[44] Lieut. Payer's pamphlet Die Adamello-Presanella Alpen, Petermann's Mittheilungen, Erganzungsheft, No. 17, Gotha, J. Perthes, 1865, is a very valuable contribution to the orography of the group he describes.

[45] I follow Lieutenant Payer's nomenclature, as it has been adopted in the Alpine Club map. Mr. Ball prefers the name of Bedole Glacier for the Mandron Glacier, and of Matarotto Glacier for the Lobbia Glacier.

[46] I ought, perhaps, to say 'stretched.' The axe has laid low much of it during the past ten years.

[47] The widest range of vision I have ever gained was from the Pizzo della Mare in the Orteler group, from which the Ankogel above Wildbad Gastein, and Monte Viso, distant from each other over 400 miles, the Apennines above Bologna, and the hills of the Vorarlberg were visible at the same time.

[48] There is an opinion current, based only on the habitual hurry of some mountaineers and the slowness of others, that it is impossible to spend hours on a great peak. On a calm, fine day no pleasanter resting-place can be found, and the time you can pass on the top depends only on the time of day you reach it. I have spent three hours on the Aletschhorn and Monte Rosa with the greatest enjoyment, less than an hour rarely, in decent weather on any peak of over 10,000 feet.

[49] 'J. S. Mill und Tochter,' is a frequent entry in the strangers' books of Tyrolean inns.

[50] Messrs. Taylor and Montgomery passed two nights in these huts later in the same year, and, weather forbidding an ascent of the Adamello, crossed into Val Saviore by a wild but easy Pass.

[51] Payer's account of the answers given to his enquiries about this summit, furnishes a good illustration of the difficulty of naming a peak:—'Botteri declared the mountain was nameless; from others I got the names Monte Mulat, Monte Folletto, Monte Marmotta (from Marmot), Monte Calotta (from cap). I chose finally the name Folletto (from mountain-spirit, Kobold).'

[52] A good view of the Bedole Glacier from this point, the Passo del Mandron, appeared in the publications for 1874 of the German Alpine Club. There are some serious mistakes, however, in the identification of various points. The Lobbia Bassa should be the Lobbia Alta, the Lobbia Alta the Dosson di Genova, and the Passo della Lobbia Alta the Passo d'Adame.

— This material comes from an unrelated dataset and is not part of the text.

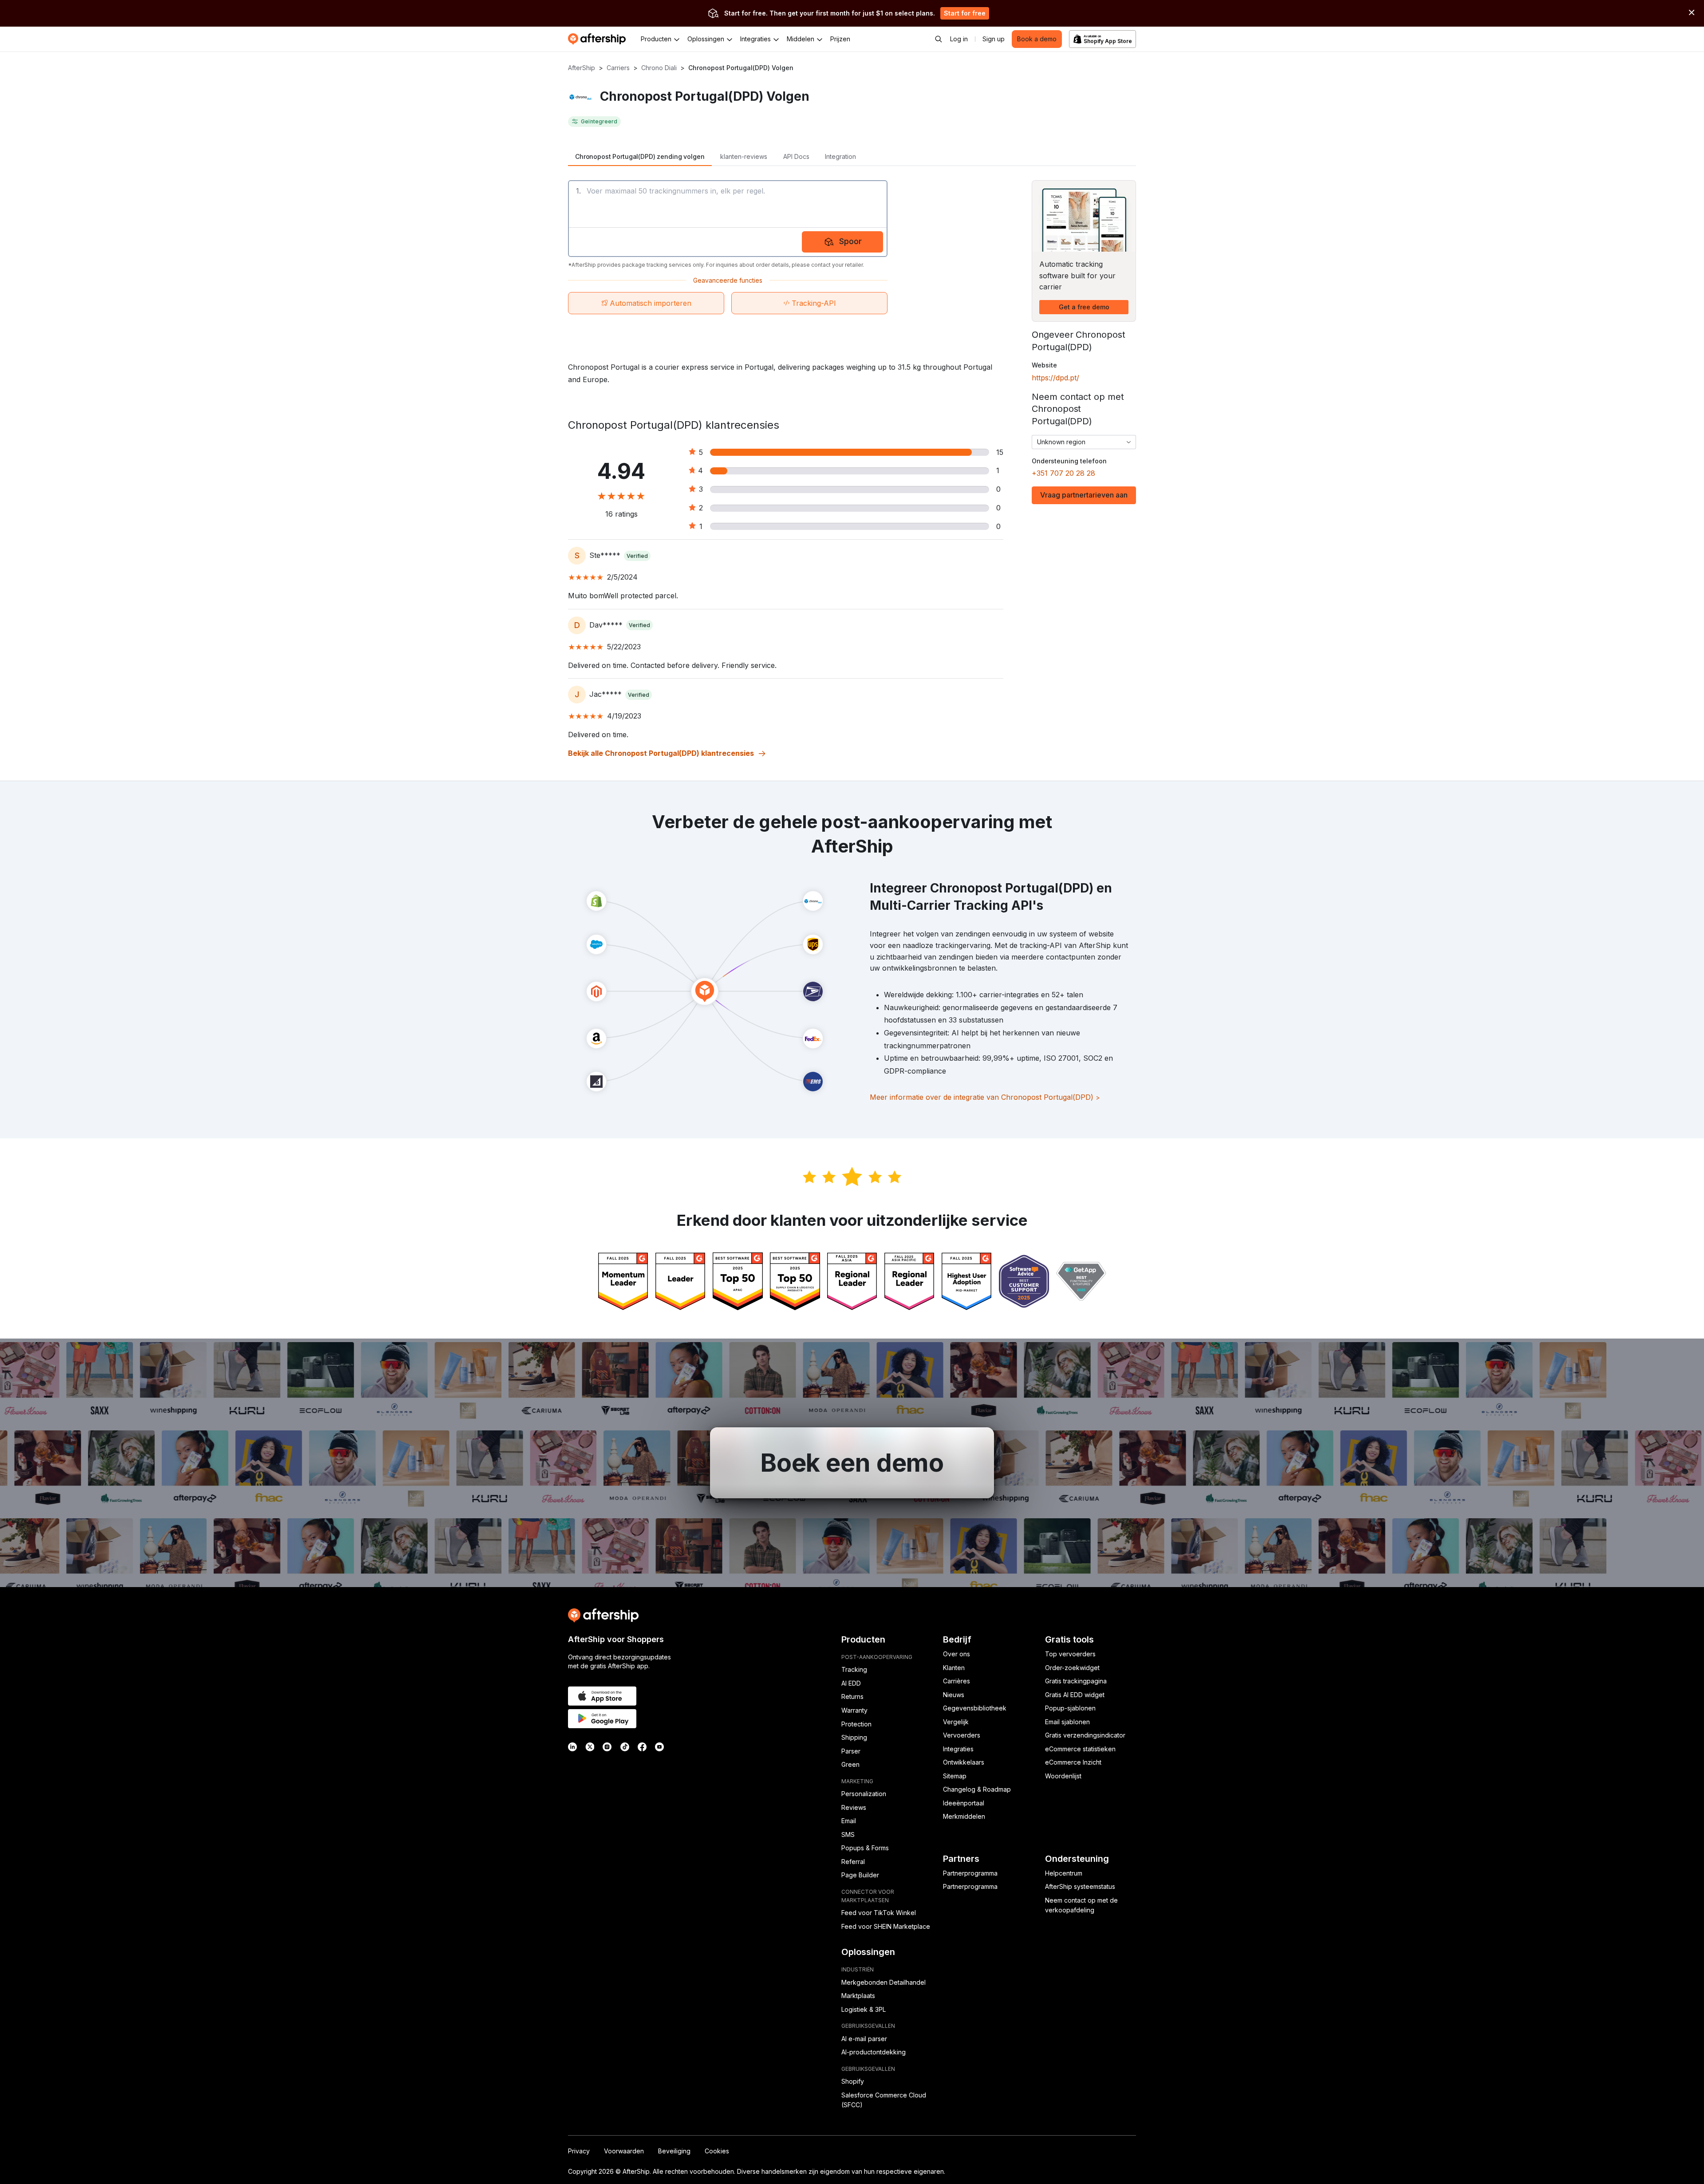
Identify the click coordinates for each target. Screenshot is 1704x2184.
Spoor (850, 241)
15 (999, 452)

[53] In Southern Tyrol campaniles are generally built by the communes which have realised their wealth by cutting down their forests, and the great sawmills at the mouth of Val di Genova have undoubtedly had a large share in the execution of this pious work. It is most distressing to see from year to year how greed of immediate gain is leading the peasantry to treat their mountains like convicts. Ample as the locks were, they have been terribly thinned even in the last few years. Val di Genova, within my recollection, has lost much of its ancient and primeval wealth of verdure. The comparative barrenness of its lower portion was painful on my last visit. Good forest-laws may retrieve in the future the waste of the last few years, but no traveller in this century will ever see the valley clothed in the same full-folded mantle which, eleven years ago, made our long walk from the Presanella to Val Rendena one continuous delight.